Barclays (LON: BARC) stock price lost almost 10% on the news of decreased profitability by the banking giant. The British multinational universal bank reported a 14% decrease in its pre-tax profits for its 2022 fiscal year. This was a worse than expected profitability decline that adversely affected Barclays share price.
In the recently released financial statement, Barclays saw a 26% increase in its costs last year. The decline in investment bank’s profits has surprised many investors. Analysts were expecting an increase in profitability amid high-interest rates and an increase in the cost of borrowing.
The report also showed that the lender’s net profit fell from 8.2 billion pounds to 7 billion in 2022. In addition, Barclays also had to set aside credit impairment charges of 1.2 billion pounds. The latest data shows that the British investment giant is still way behind its Wall Streets competitors.
There was also a decrease in the ROE, which remained at 10.2% compared to 14.4% in the previous year. Apart from regulatory fines, a decrease in dealmaking fees was also the reason behind these results.
Despite a 14% decrease in profits, the fixed-income trading department of Barclays still performed well. There was a 39% year-over-year decrease in deal-making fees which came out to be 2.2 billion pounds.
Barclays performed strongly in 2022. Each business delivered income growth, with Group income up 14%. We achieved our RoTE target of over 10%, maintained a strong Common Equity Tier 1 (CET1) capital ratio of 13.9%, and returned capital to shareholders.
Venkatakrishnan – Group Chief Executive
The group’s chief executive C.S Venkatakrishnan had a completely different conclusion about the financials. According to him, the bank performed quite strongly in 2022, and all business sectors showed significant growth. He also anticipated strong growth in 2023.

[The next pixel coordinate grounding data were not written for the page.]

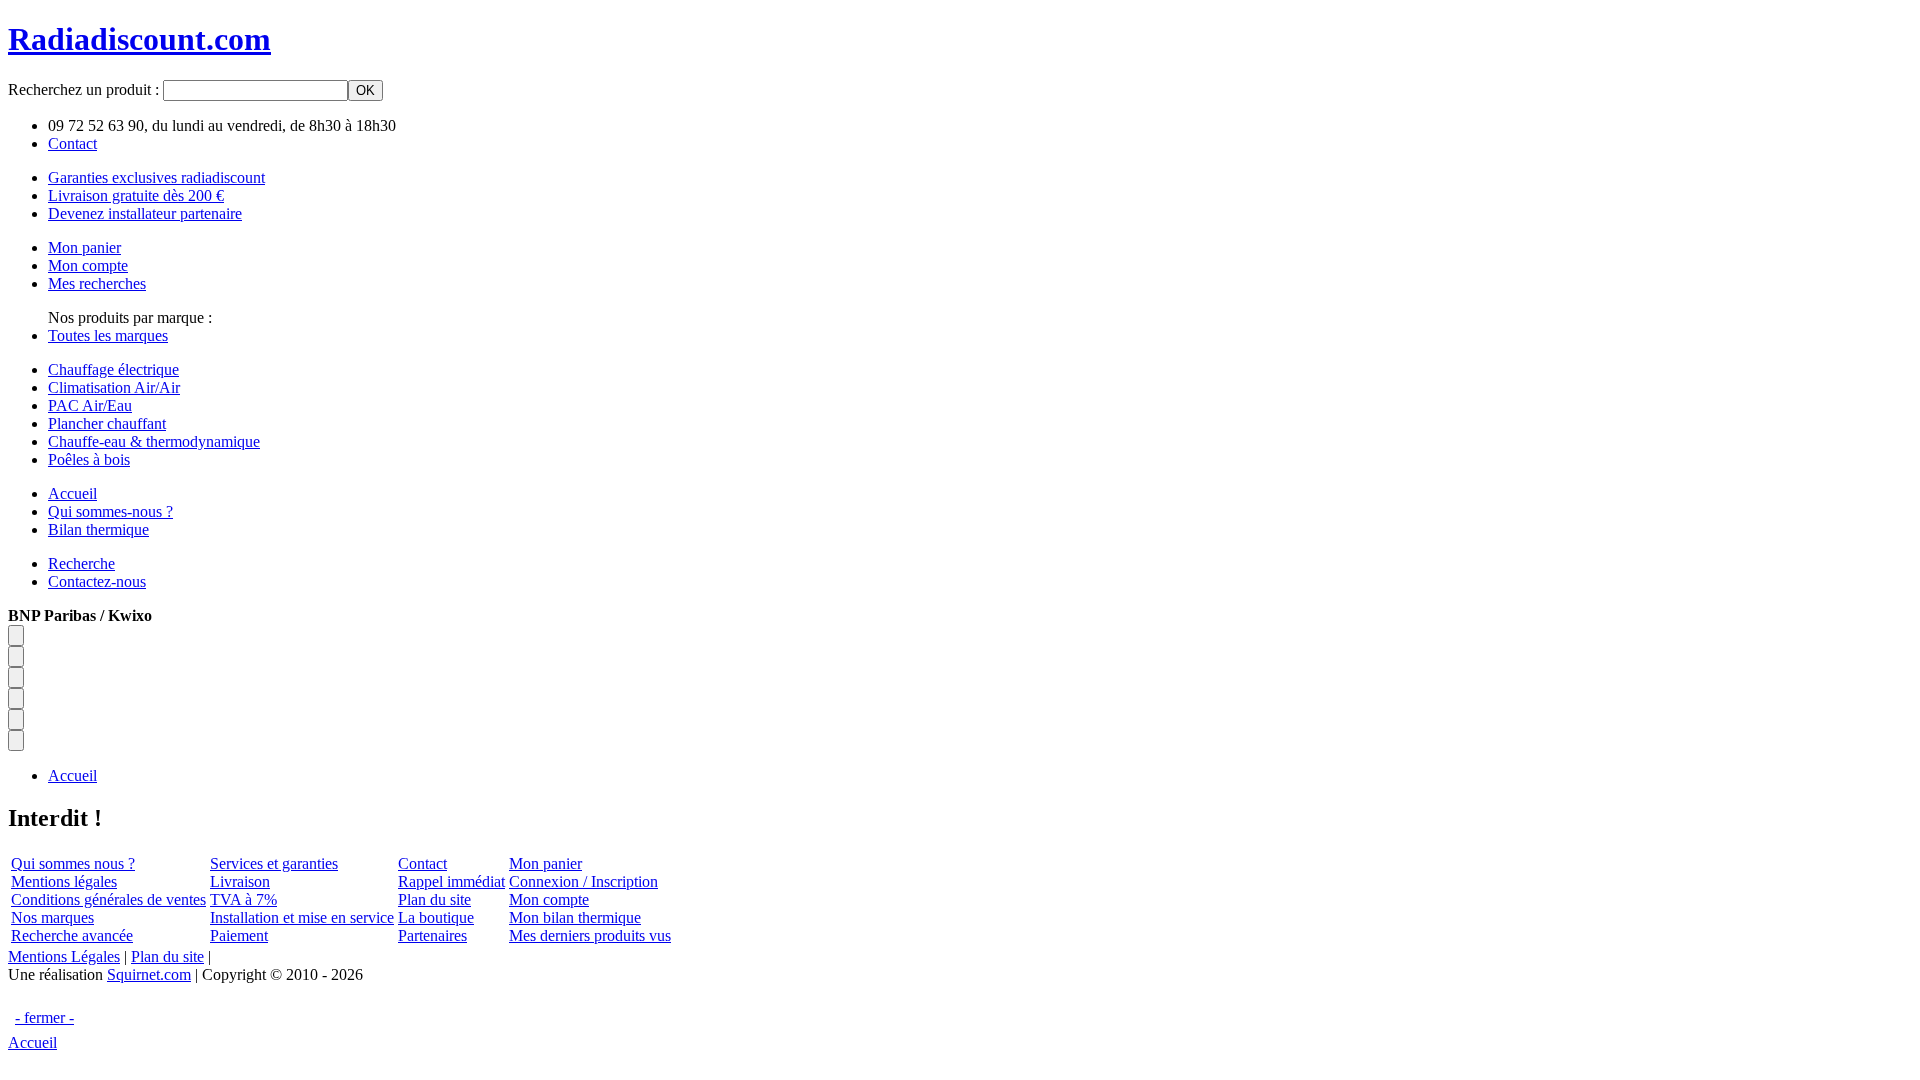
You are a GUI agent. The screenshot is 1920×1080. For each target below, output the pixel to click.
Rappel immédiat (451, 881)
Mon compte (549, 899)
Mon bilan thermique (575, 917)
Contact (422, 863)
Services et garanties (274, 863)
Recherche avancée (72, 935)
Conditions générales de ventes (108, 899)
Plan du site (434, 899)
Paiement (239, 935)
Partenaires (432, 935)
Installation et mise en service (302, 917)
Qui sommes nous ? (73, 863)
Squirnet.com (149, 974)
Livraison (240, 881)
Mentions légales (64, 881)
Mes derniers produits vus (590, 935)
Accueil (32, 1042)
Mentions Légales (64, 956)
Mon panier (545, 863)
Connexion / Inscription (583, 881)
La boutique (436, 917)
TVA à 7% (243, 899)
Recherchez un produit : (85, 89)
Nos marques (52, 917)
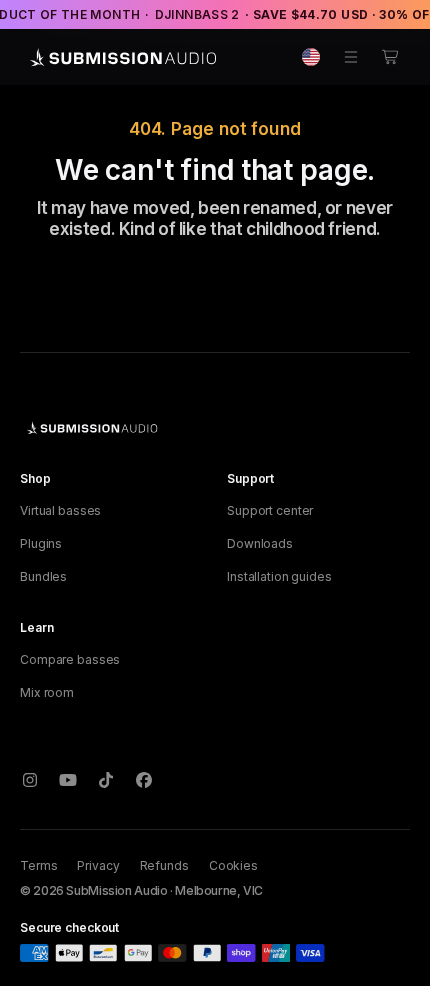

Nevertheless, the market thought otherwise as the Barclays stock price opened far below its Tuesday closing. At the time of writing, Barclays shares are trading on London Stock Exchange at 169.62p. This is a 9.4% decline from the previous closure and a 12% decrease from this year’s high. If bulls don’t reclaim the 173p level soon, then the price could retest its December 2022 low of 151 GBX.